(1.1) Is it undecidable whether an arbitrary Turing machine(TM) has 15 states?
No, this is a decidable problem. Given a TM in a suitable encoding, it is fairly straightforward to determine how many states the TM has. Consider any common encoding, or define a reasonable one yourself, and then describe an algorithm that answers the question using the encoding. Hint: you can make your algorithm really simple if you define the encoding such that the first part of the encoding is an encoded list of states that are part of the TM.
(1.2) Is it undecidable whether an arbitrary TM halts after 10 steps?
I assume what you mean by this is the following: is it undecidable whether an arbitrary TM halts after exactly 10 steps for some input? The answer is that, no, this is also decidable. Consider all $\Sigma^{10}$ configurations of the first $10$ cells of the tape. For each of these, configurations, execute 10 steps according to the TM's transition table (for nondeterministic TMs, this includes all possible paths of length 10). If one of the paths halts after exactly 10 steps, output yes; otherwise, output no.
(1.3) Is it undecidable whether an arbitrary TM ever prints a specific letter?
This one is actually undecidable. Suppose it weren't undecidable. Take an arbitrary TM. Construct a new TM with a new alphabet symbol not in the alphabet of the original TM. Replace all transitions in the original TM which cause the machine to halt with transitions which cause the machine to halt and which write this new symbol to the tape. By the assumption, the problem of whether the new TM prints this specific symbol is decidable; however, solving this problem would give us a way to solve the halting problem for the original TM (since the new one printing the symbol would only occur if the original one halted). Since the halting problem is undecidable, we have a contradiction, hence, this problem is undecidable.
(1.4) Is it undecidable whether an arbitrary TM accepts a string w in 5 steps?
This is clearly decidable. Given a TM and a string, write the string on the tape and execute five steps of the TM according to its transition table.
Which one of the following is not decidable?
- given a TM M, a string s and an integer k, M accepts s with k steps
- equivalence of two given TMs
- language accepted by a given DFSA(Deterministic finite state automata) is nonempty
- language accepted by a CFG(Context free grammar) is nonempty
- (2.1.) is definitely decidable as per the argument in (1.4).
- (2.2.) is ambiguous; if we mean syntactically equivalent, then this should be decidable given a suitable encoding.
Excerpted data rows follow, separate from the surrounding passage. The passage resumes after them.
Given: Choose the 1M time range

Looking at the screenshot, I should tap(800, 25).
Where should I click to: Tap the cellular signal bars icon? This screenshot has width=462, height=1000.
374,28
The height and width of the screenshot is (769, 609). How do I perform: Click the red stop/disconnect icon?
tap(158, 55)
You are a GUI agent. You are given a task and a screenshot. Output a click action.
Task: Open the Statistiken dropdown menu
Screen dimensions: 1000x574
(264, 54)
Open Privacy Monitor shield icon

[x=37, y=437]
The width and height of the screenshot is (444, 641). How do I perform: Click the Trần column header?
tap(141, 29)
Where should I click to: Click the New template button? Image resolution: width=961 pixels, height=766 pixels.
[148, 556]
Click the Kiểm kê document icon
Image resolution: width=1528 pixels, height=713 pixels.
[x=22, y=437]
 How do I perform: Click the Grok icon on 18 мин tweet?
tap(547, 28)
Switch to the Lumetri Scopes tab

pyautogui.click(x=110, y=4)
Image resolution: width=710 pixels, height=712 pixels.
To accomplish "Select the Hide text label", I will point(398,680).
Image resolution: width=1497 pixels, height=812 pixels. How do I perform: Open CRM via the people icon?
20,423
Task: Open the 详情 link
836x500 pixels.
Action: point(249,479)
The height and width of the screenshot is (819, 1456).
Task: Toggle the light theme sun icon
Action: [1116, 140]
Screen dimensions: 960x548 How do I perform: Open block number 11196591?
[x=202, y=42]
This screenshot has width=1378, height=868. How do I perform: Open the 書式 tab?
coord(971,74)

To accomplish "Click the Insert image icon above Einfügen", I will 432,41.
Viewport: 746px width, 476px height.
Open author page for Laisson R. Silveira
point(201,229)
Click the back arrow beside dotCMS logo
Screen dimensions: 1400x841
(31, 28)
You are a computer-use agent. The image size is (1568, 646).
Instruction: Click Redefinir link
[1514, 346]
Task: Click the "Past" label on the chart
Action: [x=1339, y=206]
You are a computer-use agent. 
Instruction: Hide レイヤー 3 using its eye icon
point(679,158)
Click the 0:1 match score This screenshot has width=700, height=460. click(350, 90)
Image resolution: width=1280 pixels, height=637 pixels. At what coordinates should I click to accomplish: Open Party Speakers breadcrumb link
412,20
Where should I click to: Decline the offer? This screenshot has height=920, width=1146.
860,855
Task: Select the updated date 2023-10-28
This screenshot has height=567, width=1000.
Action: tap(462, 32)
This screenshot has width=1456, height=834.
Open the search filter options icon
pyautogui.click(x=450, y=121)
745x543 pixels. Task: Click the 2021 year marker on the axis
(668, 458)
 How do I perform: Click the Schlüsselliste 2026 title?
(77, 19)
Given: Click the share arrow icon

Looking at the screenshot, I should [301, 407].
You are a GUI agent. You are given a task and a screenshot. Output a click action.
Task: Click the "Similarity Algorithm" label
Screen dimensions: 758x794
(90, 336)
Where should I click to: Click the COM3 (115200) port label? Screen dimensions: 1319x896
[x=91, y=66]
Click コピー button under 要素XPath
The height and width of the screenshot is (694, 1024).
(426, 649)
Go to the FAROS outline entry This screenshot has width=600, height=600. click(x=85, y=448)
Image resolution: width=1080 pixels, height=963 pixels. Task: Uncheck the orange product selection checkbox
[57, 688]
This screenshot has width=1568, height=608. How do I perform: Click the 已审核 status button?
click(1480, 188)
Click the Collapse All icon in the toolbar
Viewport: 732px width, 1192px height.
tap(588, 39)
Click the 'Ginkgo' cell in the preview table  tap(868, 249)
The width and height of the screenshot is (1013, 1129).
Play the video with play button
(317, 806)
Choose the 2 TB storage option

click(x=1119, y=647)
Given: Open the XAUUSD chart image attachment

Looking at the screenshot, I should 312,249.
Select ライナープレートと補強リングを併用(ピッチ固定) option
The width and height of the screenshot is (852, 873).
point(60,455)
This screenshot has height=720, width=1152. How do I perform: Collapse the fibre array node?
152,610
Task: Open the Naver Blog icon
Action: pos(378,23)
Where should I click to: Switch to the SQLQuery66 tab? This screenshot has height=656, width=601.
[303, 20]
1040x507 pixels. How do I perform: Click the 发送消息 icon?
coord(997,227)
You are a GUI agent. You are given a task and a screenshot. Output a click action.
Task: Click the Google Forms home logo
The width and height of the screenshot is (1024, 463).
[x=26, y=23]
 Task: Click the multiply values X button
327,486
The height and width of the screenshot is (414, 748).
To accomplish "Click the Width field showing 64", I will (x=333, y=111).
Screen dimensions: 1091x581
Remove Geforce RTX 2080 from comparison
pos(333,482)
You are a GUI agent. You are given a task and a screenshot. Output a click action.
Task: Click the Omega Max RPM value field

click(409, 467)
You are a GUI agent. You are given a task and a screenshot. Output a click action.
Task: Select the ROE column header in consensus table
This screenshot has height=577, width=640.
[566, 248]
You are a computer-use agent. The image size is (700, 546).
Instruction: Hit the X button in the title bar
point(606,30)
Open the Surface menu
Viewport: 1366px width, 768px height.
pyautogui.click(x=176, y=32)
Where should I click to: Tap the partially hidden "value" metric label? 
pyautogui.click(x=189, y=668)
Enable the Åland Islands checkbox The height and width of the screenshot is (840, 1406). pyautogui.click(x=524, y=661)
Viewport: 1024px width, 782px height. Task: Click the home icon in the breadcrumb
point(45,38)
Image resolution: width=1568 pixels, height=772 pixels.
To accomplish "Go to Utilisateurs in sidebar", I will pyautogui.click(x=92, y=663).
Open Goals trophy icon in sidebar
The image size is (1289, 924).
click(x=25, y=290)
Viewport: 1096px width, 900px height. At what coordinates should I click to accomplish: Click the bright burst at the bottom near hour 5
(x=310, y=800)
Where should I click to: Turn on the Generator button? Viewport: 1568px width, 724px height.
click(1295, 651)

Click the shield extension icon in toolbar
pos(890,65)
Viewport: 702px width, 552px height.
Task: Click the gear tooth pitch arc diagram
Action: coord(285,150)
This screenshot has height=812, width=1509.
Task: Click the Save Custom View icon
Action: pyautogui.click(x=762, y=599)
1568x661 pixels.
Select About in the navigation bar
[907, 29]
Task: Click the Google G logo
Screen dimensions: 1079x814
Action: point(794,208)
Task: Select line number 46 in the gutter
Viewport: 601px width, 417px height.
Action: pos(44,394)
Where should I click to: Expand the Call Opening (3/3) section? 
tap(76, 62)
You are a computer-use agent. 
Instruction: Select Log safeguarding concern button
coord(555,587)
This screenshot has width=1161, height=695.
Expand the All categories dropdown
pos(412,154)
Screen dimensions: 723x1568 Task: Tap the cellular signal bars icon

If it means semantically equivalent, i.e., they decide/accept the same language, then this is definitely undecidable.
- (2.3.) is definitely decidable, since you can always minimize the DFA and see whether it's a single state with no accepting states.
- (2.4.) is definitely decidable. Begin marking symbols (terminal/nonterminal) if they lead to a string of only terminal symbols. First, mark all terminal symbols. Next, mark nonterminals which lead to a string of only nonterminals. Iteratively, mark unmarked nonterminals which lead to strings of terminals or already-marked nonterminals. Continue until you complete an iteration without marking any new nonterminals. If the start symbol is marked, then it leads to a string of terminals, which is a string generated by the grammar, so its language is non-empty. Otherwise, the start symbol doesn't lead to a string of all terminals, so its language is empty.
By process of elimination, the answer to question (2) must be (2.2) and the interpretation given to "equivalent" must be "decides/accepts the same language."